**SELECTION**
----
Because I want something easier to manage. Setting up a raw Linux firewall using just nftables was cool, but feels a bit like this cobbled together mess especially after I added Pi-Hole to the mix, and I just want to try a proper router distro now.

OpenWRT

OpenWRT is mainly targeted toward embedded devices like the old router you might have laying around at home, but it can actually be installed on regular x86_64 PC Hardware too. There’s no proper installer though, you need to download an .img then dd that on to you the hard drive you want to install OpenWRT on. After that you will need to resize the root partition to fill the rest of your hard drive.

Check out the official docs here.

Installation

dd if=openwrt-21.02.0-x86-64-generic-ext4-combined.img bs=1M of=/dev/sdX and then you’re done. That’s it. Well almost, you need to expand the root filesystem. You should also probably install additional firmware.
----
**DATA EXCERPTS**
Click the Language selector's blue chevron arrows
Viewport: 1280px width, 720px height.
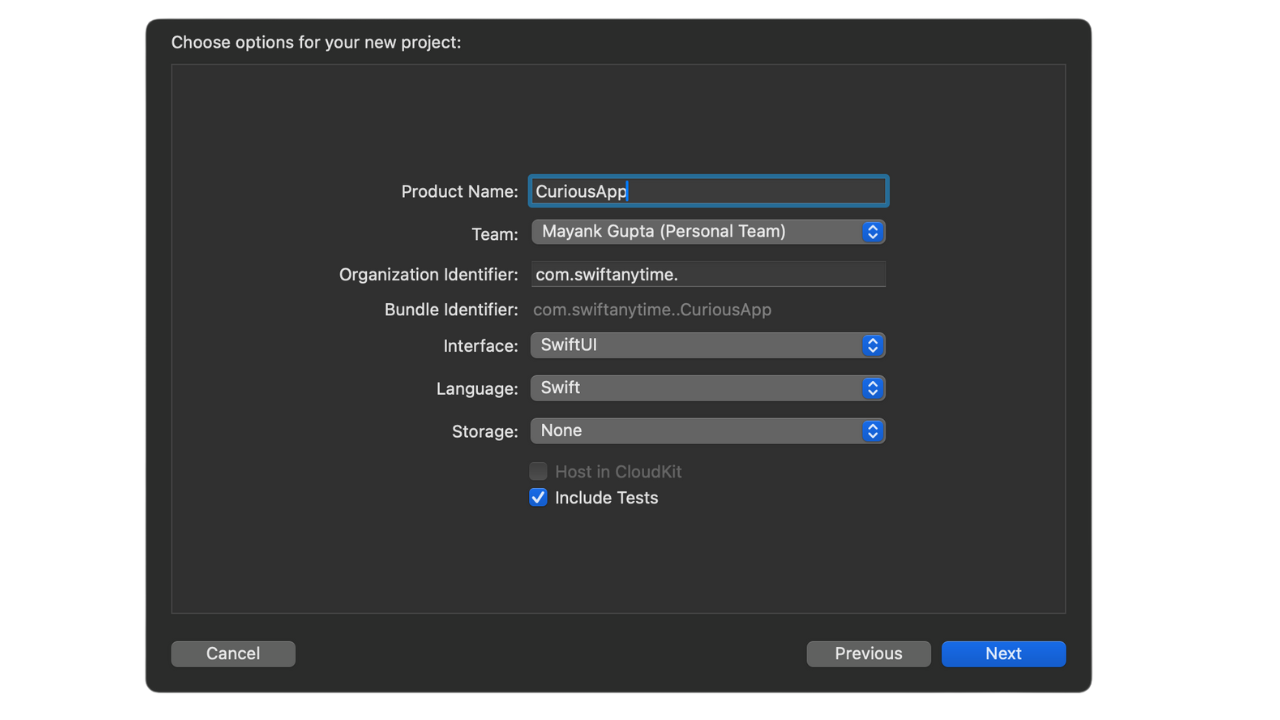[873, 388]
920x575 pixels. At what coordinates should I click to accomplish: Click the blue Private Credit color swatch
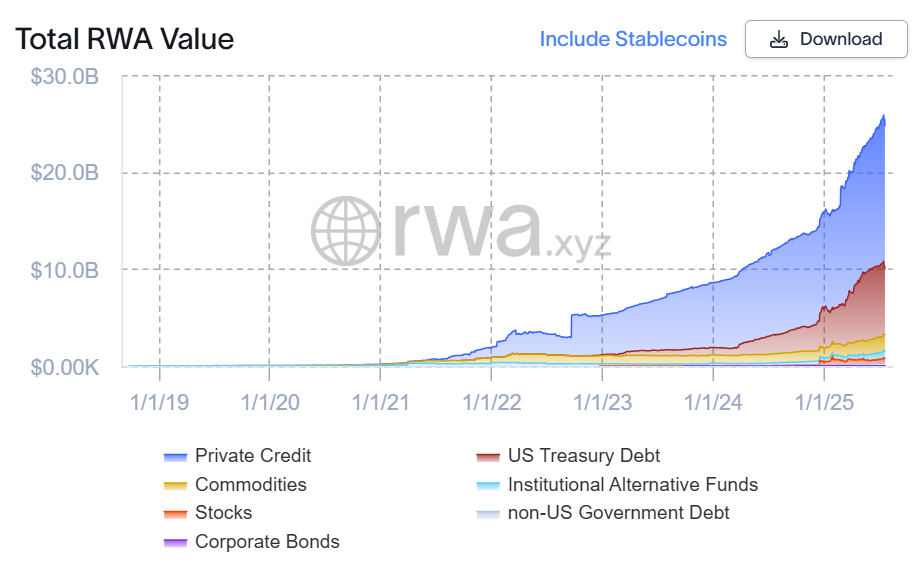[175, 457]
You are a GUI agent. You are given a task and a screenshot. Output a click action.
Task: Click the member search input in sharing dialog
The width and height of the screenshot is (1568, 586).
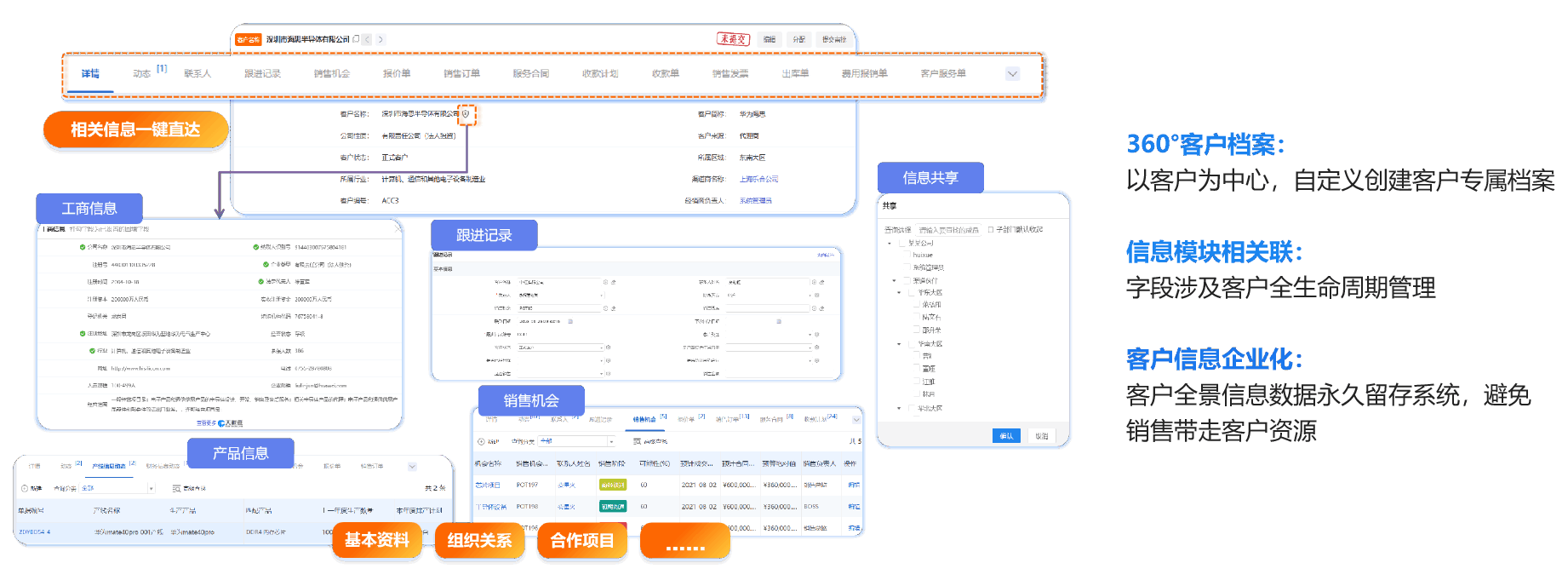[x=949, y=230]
----
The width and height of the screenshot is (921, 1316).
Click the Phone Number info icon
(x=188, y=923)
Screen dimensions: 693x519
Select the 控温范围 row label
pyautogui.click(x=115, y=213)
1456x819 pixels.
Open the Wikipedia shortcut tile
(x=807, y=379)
----
**WHAT YOU NEED TO DO**
- 1) Please return the part of the OpenWRT text between "OpenWRT is mainly" and "your hard drive.", inclusive, copied word for word.
- 2) Write the next portion of the OpenWRT text, starting right after its final sentence.

**TASK RESPONSES**
- 1)
OpenWRT is mainly targeted toward embedded devices like the old router you might have laying around at home, but it can actually be installed on regular x86_64 PC Hardware too. There’s no proper installer though, you need to download an .img then dd that on to you the hard drive you want to install OpenWRT on. After that you will need to resize the root partition to fill the rest of your hard drive.

- 2)
Thankfully, resizing the root filesystem is super easy:

# Install packages
opkg update
opkg install parted
 
# Identify disk name and partition number
parted -l -s
 
# Expand root partition
parted -f -s /dev/sda resizepart 2 100%
 
# Apply changes
reboot

To resize the partition, and then:

# Install packages
opkg update
opkg install losetup resize2fs
 
# Map loop device to root partition
losetup /dev/loop0 /dev/sda2 2> /dev/null
 
# Expand root filesystem
resize2fs -f /dev/loop0
 
# Apply changes
reboot

To resize the filesystem.

Thoughts

It’s pretty cool so far. As much as I like being neckbeard commandline warrior having a GUI to easily visually everything and see who’s connected to the network and metrics is pretty nice. I also still have the TP Link router also with OpenWRT on it which I will continue to use as a WAP.